Bunlara belki, doğaya, özellikle bitki ve hayvanlara gösterilen şefkat ile ilgiyi de eklemek gerekir. İstanbul’da şehir-içi taşımacılığı yapan hamalların önemli bölümünü oluşturan atlı hamallar hakkında, Dîvân-ı Hümâyun’dan çıkan bir hüküm şöyle der: “Hamallar, yük taşıttıkları hayvana, yükü yerine teslim ettikten sonra binerek geri dönmektedirler. Bu, hayvana eziyettir.
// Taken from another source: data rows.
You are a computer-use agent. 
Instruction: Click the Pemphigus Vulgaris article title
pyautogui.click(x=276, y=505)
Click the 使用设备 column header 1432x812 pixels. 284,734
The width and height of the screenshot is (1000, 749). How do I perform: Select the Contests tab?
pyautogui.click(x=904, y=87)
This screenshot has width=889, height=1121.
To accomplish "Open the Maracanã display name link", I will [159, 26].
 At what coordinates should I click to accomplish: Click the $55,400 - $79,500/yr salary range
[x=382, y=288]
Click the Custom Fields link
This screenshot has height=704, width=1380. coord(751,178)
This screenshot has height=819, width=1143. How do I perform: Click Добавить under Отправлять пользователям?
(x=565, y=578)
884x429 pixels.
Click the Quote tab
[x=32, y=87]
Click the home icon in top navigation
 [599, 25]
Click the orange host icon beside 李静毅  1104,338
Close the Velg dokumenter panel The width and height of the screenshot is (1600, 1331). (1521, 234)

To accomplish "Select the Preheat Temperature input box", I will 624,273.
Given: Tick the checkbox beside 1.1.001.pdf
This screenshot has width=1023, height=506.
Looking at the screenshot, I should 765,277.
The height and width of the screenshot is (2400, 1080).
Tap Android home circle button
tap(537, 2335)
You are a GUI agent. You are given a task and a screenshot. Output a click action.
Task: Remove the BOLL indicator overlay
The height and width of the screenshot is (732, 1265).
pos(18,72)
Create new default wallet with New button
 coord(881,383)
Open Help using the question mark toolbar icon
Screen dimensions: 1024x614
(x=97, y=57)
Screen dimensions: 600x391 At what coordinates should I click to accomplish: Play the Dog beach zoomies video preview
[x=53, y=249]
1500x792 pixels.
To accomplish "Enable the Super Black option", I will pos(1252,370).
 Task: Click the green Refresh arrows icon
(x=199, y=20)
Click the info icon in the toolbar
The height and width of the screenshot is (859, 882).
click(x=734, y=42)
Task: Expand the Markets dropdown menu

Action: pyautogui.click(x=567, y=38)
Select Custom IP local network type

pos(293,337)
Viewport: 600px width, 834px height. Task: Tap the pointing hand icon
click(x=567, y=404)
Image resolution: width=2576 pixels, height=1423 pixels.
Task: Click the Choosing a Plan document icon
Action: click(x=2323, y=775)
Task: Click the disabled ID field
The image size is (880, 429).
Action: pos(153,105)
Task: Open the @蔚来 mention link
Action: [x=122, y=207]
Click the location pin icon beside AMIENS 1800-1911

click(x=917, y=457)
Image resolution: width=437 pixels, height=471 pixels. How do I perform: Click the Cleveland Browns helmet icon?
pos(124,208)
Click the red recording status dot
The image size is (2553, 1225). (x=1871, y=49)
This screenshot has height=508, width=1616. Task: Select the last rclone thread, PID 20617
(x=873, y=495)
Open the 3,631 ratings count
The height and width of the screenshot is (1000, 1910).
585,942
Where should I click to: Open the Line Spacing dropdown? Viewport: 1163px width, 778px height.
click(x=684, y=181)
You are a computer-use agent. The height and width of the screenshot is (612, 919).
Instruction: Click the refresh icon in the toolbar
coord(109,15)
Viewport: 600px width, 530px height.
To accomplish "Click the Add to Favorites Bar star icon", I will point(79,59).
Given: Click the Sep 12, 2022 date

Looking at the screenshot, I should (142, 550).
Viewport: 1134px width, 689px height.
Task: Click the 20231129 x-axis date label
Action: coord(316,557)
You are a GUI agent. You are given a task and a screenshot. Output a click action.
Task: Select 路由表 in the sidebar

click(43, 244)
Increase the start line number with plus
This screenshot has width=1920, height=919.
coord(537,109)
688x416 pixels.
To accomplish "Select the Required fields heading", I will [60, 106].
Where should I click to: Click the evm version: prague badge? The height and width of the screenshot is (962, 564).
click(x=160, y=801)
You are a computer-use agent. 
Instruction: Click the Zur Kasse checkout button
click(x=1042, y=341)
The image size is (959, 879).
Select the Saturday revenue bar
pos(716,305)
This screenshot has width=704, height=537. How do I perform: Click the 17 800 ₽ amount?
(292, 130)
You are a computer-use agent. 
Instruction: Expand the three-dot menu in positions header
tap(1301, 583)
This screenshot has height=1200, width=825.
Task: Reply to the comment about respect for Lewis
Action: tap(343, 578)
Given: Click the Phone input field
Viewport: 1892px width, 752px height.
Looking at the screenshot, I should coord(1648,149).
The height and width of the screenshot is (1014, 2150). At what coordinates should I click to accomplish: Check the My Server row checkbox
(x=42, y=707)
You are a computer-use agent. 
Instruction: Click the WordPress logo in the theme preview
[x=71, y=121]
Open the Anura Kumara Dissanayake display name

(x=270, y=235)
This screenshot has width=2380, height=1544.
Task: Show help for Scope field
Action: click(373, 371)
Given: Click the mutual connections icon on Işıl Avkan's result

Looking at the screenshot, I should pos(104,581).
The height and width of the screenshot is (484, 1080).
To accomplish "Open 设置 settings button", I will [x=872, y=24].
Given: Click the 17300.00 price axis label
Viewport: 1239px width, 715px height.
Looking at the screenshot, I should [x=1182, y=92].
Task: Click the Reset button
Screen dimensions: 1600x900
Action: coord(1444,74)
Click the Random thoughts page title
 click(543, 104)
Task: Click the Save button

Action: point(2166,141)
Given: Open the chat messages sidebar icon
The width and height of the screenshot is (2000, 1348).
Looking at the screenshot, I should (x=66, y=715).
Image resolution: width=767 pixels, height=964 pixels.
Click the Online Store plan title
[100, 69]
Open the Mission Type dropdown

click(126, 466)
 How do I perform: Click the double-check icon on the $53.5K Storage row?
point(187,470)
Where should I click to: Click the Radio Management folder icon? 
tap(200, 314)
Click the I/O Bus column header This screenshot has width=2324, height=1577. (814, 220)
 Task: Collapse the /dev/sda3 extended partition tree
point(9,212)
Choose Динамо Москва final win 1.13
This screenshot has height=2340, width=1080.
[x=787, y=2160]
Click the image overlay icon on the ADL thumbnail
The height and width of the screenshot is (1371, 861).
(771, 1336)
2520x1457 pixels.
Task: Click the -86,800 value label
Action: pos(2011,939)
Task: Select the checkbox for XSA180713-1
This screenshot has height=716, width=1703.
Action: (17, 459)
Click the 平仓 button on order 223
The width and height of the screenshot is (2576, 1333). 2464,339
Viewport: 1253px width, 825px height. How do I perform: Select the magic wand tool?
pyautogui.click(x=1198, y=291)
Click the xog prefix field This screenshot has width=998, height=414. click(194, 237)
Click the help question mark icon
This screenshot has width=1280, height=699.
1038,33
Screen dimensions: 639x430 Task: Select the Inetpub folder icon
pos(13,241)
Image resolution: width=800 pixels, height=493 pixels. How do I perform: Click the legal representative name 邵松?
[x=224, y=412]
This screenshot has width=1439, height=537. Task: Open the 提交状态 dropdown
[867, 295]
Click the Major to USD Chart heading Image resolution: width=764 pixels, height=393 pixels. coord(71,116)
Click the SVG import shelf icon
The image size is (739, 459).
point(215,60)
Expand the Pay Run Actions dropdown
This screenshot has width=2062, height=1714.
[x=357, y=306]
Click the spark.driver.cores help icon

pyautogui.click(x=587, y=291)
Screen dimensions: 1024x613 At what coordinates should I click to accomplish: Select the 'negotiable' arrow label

Hayvan dönüşü boş olarak yapmalı ve dinlendirilmelidir.”
“Eşitlik değerinin ne ölçüde geçerli olduğunu, 19. yüzyılın başlarına kadar, mesela esnaflıkta ve ziraatte, önemli bir farklılaşma olmadığını biliyoruz. Esnaf grupları içinde, 19. yüzyılın başlarında, en fakir ustalarla en zenginleri arasında servet ve kaynak bakımından farklılaşma derecesi dört ilâ yedide bir orandadır. Yani, en zengin usta en fakir ustadan, azamî 4 ilâ 7 kat zengin olabilmektedir.
Mehmet Genç hocanın fikirlerini takip edeceğiz. İktisadî alanda belirlediği ilkelerin günümüzde geçerli olup olmadığı tartışılmalı. Osmanlı bir tarım toplumudur. Ancak İslâm’a ait ilkelerin her devirde bize ışık tutacağı unutulmasın.